HAPPILY, WE ATE OF THE TREE AND CRUCIFIED OUR SAVIOR...:

Guilt and Atonement on the Path to Adulthood (JOHN TIERNEY, 8/28/09, NY Times)

Guilt in its many varieties — Puritan, Catholic, Jewish, etc. — has often gotten a bad rap, but psychologists keep finding evidence of its usefulness. Too little guilt clearly has a downside — most obviously in sociopaths who feel no remorse, but also in kindergartners who smack other children and snatch their toys. Children typically start to feel guilt in their second year of life, says Grazyna Kochanska, who has been tracking children’s development for two decades in her laboratory at the University of Iowa. Some children’s temperament makes them prone to guilt, she said, and some become more guilt-prone thanks to parents and other early influences.

“Children respond with acute and intense tension and negative emotions when they are tempted to misbehave, or even anticipate violating norms and rules,” Dr. Kochanska said. “They remember, often subconsciously, how awful they have felt in the past.”

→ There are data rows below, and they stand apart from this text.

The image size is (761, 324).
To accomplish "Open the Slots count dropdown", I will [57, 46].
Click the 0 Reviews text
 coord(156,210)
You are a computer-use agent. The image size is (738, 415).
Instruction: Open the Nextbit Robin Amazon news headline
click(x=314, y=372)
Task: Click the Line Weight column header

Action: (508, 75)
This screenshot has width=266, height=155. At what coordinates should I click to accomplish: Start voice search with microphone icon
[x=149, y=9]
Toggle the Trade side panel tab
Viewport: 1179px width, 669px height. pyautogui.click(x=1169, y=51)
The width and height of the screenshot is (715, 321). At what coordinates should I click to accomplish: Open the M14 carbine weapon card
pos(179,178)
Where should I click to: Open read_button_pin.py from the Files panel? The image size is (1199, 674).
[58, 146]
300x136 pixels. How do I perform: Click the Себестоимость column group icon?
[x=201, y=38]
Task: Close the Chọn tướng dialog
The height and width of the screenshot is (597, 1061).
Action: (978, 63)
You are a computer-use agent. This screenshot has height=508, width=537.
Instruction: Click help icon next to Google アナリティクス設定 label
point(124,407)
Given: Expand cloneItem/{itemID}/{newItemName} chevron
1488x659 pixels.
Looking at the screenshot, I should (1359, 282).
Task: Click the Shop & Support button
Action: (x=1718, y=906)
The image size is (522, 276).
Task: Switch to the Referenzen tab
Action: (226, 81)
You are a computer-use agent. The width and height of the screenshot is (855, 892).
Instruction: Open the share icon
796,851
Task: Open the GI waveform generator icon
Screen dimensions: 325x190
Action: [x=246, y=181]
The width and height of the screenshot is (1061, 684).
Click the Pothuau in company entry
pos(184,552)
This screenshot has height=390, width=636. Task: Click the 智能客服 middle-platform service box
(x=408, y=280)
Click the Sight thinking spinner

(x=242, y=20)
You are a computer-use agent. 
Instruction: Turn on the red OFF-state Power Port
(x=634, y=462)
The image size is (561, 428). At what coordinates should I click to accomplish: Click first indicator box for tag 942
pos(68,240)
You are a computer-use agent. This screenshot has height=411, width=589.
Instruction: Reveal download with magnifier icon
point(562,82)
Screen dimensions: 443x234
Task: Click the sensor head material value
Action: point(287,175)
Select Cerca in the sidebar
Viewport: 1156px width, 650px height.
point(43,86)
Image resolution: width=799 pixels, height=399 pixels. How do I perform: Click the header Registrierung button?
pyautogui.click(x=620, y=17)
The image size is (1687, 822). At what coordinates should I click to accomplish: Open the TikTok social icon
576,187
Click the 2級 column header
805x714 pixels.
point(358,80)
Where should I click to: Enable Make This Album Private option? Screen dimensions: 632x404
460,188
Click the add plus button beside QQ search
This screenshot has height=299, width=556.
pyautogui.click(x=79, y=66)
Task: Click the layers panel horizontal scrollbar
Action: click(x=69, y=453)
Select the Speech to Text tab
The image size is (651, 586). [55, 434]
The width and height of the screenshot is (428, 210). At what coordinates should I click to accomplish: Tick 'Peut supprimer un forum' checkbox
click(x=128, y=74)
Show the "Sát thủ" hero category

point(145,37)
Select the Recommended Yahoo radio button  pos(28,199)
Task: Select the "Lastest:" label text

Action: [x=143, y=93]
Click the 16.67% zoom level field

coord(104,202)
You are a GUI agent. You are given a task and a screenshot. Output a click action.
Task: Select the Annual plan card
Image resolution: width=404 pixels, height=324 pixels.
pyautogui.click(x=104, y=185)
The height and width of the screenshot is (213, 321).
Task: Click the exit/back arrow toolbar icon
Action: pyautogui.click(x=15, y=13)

In Dr. Kochanska’s latest studies, published in the August issue of The Journal of Personality and Social Psychology, she and colleagues found that 2-year-olds who showed more chagrin during the broken-toy experiment went on to have fewer behavioral problems over the next five years. That was true even for the ones who scored low on tests measuring their ability to focus on tasks and suppress strong desires to act impulsively.

“If you have high guilt,” Dr. Kochanska said, “it’s such a rapid response system, and the sensation is so incredibly unpleasant, that effortful control doesn’t much matter.”